Al día siguiente, la señorita Pole nos comunicó el fallecimiento del señor Holbrook. La señorita Matty escuchó la noticia en silencio; por lo que habían dicho el día antes, era el desenlace que cabía esperar. La señorita Pole esperaba alguna muestra de pesar y nos invitaba insistentemente a expresar nuestro dolor.

—Qué triste que se haya ido, ¿no les parece? Cuando pienso en aquel agradable día de junio en que lo visitamos… ¡Tenía tan buen aspecto! Podría haber vivido doce años más de no haber ido a París, ciudad perversa donde siempre acontecen revoluciones.

Hizo una pausa para que diéramos rienda suelta a nuestros sentimientos.

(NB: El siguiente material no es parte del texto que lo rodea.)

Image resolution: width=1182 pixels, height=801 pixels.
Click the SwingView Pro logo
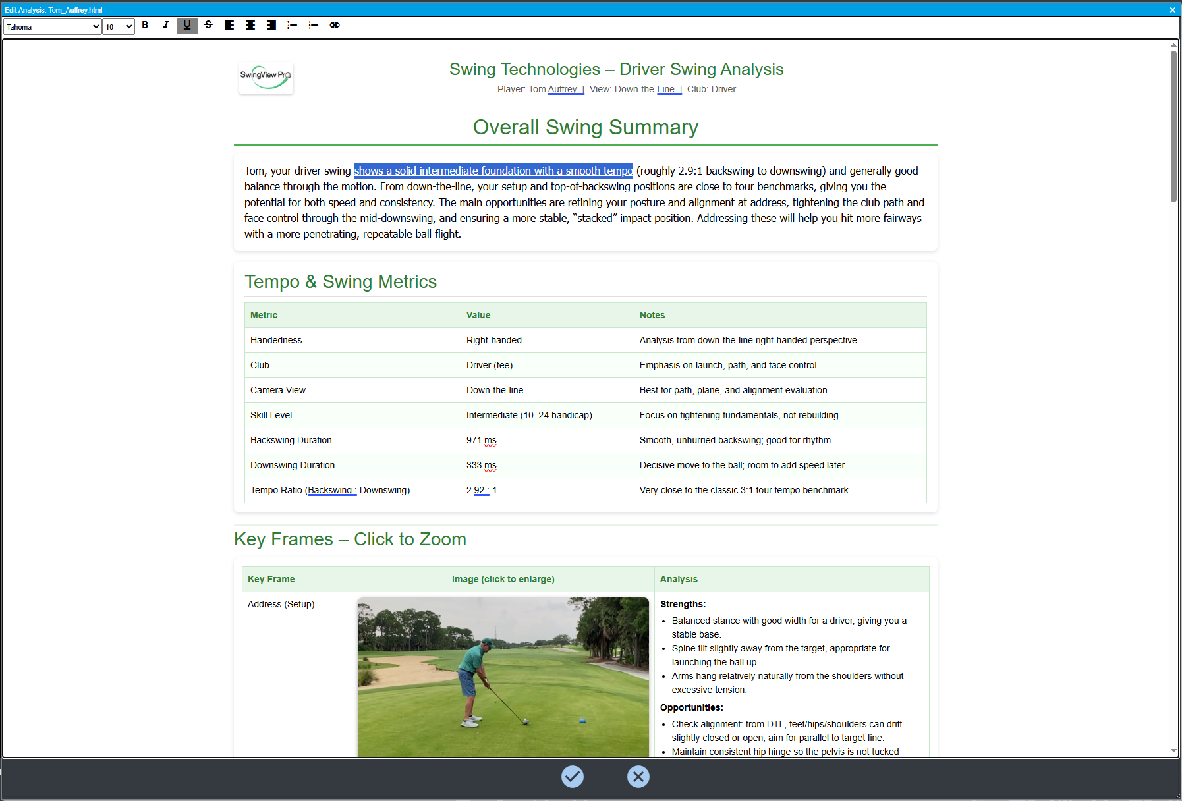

Vi que la señorita Matty no podía hablar y temblaba nerviosamente, de modo que expresé lo que sentía; la visita fue larga y tengo la certeza de que todo el tiempo la señorita Pole estuvo pensando que la señorita Matty encajaba la noticia con mucha calma; finalmente nuestra visitante se despidió.

La señorita Matty hizo un esfuerzo extraordinario para ocultar sus sentimientos incluso conmigo, pues nunca más volvió a aludir al señor Holbrook; no obstante, el libro que él le había regalado descansaba en la mesilla de noche junto a la Biblia. Creyó que no la oía cuando encargó a la modistilla de Cranford que le confeccionara unas gorras parecidas a las que llevaba la honorable señora Jamieson, y que no me daba cuenta de su respuesta:

—¡Pero si esa dama lleva gorras de viuda!

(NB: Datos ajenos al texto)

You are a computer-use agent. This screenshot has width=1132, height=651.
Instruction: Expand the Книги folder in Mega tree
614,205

—Quería decir de un estilo semejante. No de viuda, naturalmente, pero parecidas a los que lleva ella.

El esfuerzo por ocultar sus sentimientos fue el principio del temblor de manos y cabeza que desde entonces observé en la señorita Matty.

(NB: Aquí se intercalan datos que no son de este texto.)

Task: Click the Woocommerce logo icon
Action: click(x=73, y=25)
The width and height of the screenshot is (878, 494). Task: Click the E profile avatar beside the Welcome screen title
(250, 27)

La noche de aquel mismo día que supimos de la muerte del señor Holbrook, la señorita Matilda se mostró callada y pensativa. Tras las plegarias, llamó a Martha. Ante su presencia se quedó unos instantes indecisa.

—Escucha, Martha —dijo finalmente—. Tú eres joven…

Luego hizo una pausa tan larga que Martha, para recordarle que había dejado la frase a medias, respondió por cortesía:

—Con su permiso, señora. Cumplí veintidós el pasado tres de octubre.

—Tal vez algún día conozcas a un joven que te guste y al que tú también agrades. Te prohibí que te visitara ningún pretendiente, pero si te encuentras con algún joven agradable y me lo dices, y yo lo encuentro respetable, no tengo inconveniente en que lo recibas una vez a la semana. Dios me libre —dijo en voz baja— de hacer sufrir a un corazón joven.

Hablaba como si quisiera prever cualquier lejana eventualidad y casi se sobresaltó cuando Martha respondió con ansiosa prontitud:

—Ya que lo dice, señora, me gustaría presentarle a Jem Hearn; es carpintero y gana entre tres y seis peniques diarios, y mide seis pies sin zapatos. Con su permiso, señora, si mañana pregunta por él, todos le dirán que es un modelo de formalidad. Tendrá mucho gusto en venir mañana por la noche, estoy segura.

Aunque asustada, la señorita Matty cedió ante el destino y el amor.